### Testo di partenza:
◆ ◆ ◆ ◆ ◆ ◆ ◆

La regola 80/20
Il principio prende il nome dall'economista italiano Vilfredo Pareto (1848–1923), che nel 1896 osservò come circa l'80% dei terreni in Italia appartenesse a circa il 20% della popolazione. Più tardi, il pioniere della gestione della qualità Joseph M. Juran generalizzò questa osservazione nella nota «regola 80/20»: in molti sistemi, circa il 20% delle cause genera circa l'80% degli effetti.
I numeri esatti, 80 e 20, non sono una legge di natura ma una regola empirica — il nucleo dell'idea è che causa ed effetto raramente si distribuiscono in modo uniforme. Pochi clienti generano spesso la maggior parte del fatturato, pochi compiti la maggior parte dei progressi, poche decisioni la maggior parte dell'impatto.
Perché questo mi tocca da vicino
Come imprenditore alla guida di più aziende, questo principio mi aiuta ogni giorno a stabilire le priorità: non ogni compito merita la stessa attenzione. Chi riconosce quel 20% decisivo e vi concentra le proprie energie ottiene spesso di più che semplicemente spuntando tutti i punti di una lista — in azienda come nella vita di tutti i giorni.

◆ ◆ ◆ ◆ ◆ ◆ ◆

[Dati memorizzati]

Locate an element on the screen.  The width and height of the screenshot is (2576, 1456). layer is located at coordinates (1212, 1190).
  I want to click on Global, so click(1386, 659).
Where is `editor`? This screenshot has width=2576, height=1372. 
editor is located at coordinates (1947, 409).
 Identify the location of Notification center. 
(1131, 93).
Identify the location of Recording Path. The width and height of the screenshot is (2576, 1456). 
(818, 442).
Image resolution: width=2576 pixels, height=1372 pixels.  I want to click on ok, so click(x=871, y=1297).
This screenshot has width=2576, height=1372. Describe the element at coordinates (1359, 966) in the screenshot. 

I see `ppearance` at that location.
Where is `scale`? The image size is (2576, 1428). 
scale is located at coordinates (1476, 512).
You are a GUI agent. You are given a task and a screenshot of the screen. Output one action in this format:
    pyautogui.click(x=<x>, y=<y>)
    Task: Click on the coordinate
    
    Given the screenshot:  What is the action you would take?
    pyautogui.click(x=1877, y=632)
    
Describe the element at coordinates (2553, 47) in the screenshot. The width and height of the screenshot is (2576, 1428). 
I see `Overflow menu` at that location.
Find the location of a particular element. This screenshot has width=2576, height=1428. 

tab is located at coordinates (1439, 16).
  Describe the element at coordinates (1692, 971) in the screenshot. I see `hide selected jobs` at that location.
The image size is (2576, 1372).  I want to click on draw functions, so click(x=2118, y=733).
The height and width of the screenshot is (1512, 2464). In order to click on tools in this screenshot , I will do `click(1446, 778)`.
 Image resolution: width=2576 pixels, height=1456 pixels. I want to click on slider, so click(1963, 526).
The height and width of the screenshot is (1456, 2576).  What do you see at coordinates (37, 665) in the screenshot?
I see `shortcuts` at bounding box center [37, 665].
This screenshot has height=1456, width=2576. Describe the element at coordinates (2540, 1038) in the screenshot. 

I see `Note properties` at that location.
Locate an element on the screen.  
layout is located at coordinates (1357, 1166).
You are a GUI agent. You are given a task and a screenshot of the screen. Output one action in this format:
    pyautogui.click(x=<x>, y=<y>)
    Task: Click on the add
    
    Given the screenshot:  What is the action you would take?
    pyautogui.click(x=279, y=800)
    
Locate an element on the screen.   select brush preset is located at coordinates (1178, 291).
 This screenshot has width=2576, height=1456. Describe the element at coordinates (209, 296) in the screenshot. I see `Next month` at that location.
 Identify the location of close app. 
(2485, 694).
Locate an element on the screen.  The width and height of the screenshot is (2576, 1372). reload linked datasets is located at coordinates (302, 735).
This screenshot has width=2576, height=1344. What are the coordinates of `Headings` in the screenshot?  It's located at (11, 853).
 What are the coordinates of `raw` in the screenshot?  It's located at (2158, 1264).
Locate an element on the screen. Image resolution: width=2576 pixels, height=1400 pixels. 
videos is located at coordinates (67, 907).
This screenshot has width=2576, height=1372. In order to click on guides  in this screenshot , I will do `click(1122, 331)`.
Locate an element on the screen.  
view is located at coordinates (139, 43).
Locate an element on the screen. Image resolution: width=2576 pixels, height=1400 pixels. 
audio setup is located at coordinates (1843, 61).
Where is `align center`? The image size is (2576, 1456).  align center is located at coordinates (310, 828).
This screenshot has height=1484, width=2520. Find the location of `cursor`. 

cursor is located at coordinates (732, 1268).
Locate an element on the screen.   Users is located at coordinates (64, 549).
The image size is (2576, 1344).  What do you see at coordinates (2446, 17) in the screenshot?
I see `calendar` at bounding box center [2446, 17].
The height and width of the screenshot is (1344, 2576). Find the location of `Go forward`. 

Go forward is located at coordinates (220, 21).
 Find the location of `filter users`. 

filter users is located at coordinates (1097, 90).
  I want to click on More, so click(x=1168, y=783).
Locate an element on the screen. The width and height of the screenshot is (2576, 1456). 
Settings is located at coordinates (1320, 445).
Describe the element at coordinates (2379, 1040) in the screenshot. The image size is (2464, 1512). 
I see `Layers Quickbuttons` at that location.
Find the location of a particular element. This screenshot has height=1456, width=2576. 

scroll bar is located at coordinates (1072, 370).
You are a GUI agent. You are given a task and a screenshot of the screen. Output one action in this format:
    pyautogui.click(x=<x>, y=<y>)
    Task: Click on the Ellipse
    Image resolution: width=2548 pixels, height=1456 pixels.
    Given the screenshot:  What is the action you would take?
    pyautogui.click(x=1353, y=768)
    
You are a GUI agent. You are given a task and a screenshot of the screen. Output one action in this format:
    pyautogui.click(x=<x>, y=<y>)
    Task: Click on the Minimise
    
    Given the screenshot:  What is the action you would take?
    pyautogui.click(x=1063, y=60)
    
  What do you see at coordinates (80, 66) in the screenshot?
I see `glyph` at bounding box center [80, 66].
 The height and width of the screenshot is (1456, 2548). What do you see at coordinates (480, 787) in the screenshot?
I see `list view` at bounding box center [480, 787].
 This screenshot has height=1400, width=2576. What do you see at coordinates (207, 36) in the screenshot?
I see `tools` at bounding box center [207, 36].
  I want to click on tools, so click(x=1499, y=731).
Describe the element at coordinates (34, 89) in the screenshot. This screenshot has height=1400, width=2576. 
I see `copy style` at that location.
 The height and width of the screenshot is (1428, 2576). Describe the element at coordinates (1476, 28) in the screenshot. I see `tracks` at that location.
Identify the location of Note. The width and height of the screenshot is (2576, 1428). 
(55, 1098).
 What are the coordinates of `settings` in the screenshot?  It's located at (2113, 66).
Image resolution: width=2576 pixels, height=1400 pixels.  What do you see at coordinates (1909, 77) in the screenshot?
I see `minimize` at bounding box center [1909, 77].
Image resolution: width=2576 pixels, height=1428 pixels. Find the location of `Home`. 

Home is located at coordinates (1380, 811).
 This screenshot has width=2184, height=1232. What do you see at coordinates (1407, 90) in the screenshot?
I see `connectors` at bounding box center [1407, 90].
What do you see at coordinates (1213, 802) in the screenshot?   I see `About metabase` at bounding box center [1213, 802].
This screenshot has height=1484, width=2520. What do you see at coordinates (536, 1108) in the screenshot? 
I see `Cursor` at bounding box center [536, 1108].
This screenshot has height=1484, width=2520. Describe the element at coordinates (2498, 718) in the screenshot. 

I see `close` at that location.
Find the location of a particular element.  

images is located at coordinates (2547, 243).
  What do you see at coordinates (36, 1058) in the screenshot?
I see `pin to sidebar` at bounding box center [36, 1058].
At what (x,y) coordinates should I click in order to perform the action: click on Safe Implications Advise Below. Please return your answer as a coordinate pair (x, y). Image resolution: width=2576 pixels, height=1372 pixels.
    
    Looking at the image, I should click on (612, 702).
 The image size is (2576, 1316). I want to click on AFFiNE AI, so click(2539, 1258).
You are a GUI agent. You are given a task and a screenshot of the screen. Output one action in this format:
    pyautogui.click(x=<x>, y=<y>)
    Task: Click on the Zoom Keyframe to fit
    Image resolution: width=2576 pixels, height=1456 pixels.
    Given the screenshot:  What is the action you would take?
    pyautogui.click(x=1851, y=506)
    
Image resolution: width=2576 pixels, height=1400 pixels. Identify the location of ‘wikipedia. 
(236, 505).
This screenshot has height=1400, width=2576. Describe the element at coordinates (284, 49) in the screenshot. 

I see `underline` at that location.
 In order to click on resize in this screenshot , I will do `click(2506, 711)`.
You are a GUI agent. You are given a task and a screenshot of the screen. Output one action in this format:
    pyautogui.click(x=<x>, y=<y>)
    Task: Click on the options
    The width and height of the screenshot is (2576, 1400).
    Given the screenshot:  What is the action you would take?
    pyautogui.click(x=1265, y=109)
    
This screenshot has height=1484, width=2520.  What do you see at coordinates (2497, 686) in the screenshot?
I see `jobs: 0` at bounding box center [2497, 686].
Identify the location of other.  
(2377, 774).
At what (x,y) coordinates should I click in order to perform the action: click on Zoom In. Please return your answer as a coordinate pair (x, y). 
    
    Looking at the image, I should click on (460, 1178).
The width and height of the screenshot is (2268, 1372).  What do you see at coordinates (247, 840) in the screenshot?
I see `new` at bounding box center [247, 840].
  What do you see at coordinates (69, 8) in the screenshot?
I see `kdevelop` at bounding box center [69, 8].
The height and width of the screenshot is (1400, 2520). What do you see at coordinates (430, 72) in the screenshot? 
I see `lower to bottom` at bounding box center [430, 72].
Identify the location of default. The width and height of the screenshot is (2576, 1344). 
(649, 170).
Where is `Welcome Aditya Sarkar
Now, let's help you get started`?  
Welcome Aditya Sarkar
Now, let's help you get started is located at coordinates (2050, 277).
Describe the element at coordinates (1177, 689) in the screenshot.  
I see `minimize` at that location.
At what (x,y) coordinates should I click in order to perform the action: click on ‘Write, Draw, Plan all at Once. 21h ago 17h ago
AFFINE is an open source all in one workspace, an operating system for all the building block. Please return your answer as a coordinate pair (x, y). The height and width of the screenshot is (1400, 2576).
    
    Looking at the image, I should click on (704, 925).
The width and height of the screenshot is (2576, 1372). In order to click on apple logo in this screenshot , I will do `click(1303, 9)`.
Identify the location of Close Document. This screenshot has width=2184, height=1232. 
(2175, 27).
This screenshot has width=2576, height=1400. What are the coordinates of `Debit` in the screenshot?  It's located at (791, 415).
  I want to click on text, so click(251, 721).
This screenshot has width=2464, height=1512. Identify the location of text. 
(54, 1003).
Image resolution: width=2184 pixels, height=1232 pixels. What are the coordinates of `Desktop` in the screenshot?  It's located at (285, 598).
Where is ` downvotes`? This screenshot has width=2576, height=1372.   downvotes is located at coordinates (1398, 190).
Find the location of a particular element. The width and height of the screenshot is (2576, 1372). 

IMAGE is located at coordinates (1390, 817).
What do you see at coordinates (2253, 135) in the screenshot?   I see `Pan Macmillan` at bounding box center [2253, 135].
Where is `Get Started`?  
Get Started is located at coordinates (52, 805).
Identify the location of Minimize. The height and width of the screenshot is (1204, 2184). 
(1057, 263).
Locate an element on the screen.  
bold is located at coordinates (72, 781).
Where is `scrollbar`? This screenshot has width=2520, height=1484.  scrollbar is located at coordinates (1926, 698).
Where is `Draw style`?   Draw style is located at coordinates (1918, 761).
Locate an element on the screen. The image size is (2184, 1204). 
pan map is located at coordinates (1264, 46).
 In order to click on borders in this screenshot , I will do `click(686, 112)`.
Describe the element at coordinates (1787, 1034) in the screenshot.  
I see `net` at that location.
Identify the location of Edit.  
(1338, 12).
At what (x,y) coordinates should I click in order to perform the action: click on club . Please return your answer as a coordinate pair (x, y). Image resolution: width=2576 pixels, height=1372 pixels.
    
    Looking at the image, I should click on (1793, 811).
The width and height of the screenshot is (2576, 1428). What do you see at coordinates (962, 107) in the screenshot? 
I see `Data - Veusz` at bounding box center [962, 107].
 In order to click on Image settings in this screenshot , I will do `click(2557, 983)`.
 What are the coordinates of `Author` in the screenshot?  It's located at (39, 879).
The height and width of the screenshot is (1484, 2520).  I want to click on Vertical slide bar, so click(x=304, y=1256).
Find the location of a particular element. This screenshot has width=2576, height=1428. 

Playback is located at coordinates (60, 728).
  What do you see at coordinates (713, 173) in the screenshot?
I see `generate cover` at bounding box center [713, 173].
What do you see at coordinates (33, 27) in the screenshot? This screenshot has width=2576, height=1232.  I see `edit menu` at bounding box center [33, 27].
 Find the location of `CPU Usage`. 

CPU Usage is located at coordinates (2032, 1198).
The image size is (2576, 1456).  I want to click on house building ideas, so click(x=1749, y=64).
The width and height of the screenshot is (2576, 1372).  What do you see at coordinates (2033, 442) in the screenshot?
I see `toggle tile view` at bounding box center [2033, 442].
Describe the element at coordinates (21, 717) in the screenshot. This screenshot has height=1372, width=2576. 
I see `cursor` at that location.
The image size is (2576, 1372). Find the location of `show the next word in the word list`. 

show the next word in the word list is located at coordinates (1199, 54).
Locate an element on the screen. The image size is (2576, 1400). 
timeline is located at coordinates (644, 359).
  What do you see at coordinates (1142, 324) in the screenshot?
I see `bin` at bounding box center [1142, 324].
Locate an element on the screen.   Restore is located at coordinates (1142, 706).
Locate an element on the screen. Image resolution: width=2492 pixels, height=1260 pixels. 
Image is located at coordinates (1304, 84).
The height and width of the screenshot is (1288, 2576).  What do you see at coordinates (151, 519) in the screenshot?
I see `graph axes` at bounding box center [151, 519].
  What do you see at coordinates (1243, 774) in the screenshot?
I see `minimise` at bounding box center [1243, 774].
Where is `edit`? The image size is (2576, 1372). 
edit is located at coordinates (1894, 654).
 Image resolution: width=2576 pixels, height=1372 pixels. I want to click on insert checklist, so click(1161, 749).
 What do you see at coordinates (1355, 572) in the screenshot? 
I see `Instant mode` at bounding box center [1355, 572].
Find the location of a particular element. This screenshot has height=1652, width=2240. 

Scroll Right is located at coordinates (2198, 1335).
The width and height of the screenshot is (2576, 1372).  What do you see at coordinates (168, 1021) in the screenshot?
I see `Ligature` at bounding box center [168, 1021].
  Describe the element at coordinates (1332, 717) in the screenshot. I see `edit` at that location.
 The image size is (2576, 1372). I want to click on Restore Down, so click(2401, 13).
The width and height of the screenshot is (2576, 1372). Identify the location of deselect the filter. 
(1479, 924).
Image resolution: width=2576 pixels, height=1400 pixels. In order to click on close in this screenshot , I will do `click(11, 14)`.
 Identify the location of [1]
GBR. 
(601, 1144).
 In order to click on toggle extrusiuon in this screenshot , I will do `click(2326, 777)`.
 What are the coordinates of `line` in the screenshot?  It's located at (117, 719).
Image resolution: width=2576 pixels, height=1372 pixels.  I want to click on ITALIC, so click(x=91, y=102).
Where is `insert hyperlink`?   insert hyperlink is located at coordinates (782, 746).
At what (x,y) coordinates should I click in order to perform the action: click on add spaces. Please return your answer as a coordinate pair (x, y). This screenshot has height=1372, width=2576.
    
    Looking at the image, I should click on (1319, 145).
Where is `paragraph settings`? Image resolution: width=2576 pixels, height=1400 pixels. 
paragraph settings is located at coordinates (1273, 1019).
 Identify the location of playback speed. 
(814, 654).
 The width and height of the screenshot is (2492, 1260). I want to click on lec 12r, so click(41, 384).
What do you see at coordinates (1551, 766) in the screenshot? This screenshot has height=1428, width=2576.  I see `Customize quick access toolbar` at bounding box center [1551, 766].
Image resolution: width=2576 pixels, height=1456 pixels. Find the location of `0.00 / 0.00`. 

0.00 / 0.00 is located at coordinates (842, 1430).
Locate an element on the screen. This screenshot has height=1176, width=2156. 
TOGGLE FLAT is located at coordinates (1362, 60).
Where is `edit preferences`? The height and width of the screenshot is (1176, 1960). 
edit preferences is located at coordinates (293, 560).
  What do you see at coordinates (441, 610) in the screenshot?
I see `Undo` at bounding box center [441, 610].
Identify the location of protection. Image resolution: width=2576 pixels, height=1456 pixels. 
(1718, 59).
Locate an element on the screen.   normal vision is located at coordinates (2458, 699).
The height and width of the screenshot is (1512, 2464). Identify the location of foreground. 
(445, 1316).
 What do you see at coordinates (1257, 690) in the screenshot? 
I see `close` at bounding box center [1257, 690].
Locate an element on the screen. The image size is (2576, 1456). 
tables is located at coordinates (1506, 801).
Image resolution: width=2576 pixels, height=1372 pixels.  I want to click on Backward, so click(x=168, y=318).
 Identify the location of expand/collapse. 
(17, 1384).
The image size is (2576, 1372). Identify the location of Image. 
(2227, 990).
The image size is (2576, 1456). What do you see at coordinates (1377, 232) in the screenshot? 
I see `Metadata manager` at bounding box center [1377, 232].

◆ ◆ ◆ ◆ ◆ ◆ ◆

### Compito 1:
Modifica il brano del testo sulla regola 80/20 da "La regola 80/20" fino a "maggior parte dell'impatto." compreso, mettendo "regola pratica" al posto di "regola empirica".
### Compito 2:
Secondo il testo sulla regola 80/20, in quale anno Vilfredo Pareto fece la sua osservazione sulla proprietà dei terreni in Italia?

### Risultato 1:
La regola 80/20
Il principio prende il nome dall'economista italiano Vilfredo Pareto (1848–1923), che nel 1896 osservò come circa l'80% dei terreni in Italia appartenesse a circa il 20% della popolazione. Più tardi, il pioniere della gestione della qualità Joseph M. Juran generalizzò questa osservazione nella nota «regola 80/20»: in molti sistemi, circa il 20% delle cause genera circa l'80% degli effetti.
I numeri esatti, 80 e 20, non sono una legge di natura ma una regola pratica — il nucleo dell'idea è che causa ed effetto raramente si distribuiscono in modo uniforme. Pochi clienti generano spesso la maggior parte del fatturato, pochi compiti la maggior parte dei progressi, poche decisioni la maggior parte dell'impatto.

### Risultato 2:
Nel 1896.